**Action item:** Go through the data below and return each line where the string "section" occurs.

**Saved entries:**
╔══

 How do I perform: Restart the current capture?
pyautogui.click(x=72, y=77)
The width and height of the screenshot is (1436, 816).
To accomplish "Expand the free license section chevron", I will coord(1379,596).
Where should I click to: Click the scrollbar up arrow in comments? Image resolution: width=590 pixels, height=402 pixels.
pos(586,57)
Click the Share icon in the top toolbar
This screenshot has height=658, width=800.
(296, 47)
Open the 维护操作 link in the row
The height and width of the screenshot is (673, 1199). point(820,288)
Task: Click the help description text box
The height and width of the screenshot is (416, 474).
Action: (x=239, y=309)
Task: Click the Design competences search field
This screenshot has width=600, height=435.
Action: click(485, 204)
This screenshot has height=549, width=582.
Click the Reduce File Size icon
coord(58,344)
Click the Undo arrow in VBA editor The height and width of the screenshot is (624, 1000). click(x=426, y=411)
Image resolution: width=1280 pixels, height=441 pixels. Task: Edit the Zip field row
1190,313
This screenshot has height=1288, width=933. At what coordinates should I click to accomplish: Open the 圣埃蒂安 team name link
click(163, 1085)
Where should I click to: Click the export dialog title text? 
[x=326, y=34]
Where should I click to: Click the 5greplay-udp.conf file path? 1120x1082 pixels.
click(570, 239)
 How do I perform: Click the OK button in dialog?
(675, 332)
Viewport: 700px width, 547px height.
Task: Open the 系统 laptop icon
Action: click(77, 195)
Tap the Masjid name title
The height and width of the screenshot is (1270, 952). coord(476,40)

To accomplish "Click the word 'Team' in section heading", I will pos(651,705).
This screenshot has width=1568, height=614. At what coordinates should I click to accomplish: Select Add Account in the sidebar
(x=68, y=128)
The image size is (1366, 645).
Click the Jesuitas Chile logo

╚══

**Answer area:**
To accomplish "Expand the free license section chevron", I will coord(1379,596).
To accomplish "Click the word 'Team' in section heading", I will pos(651,705).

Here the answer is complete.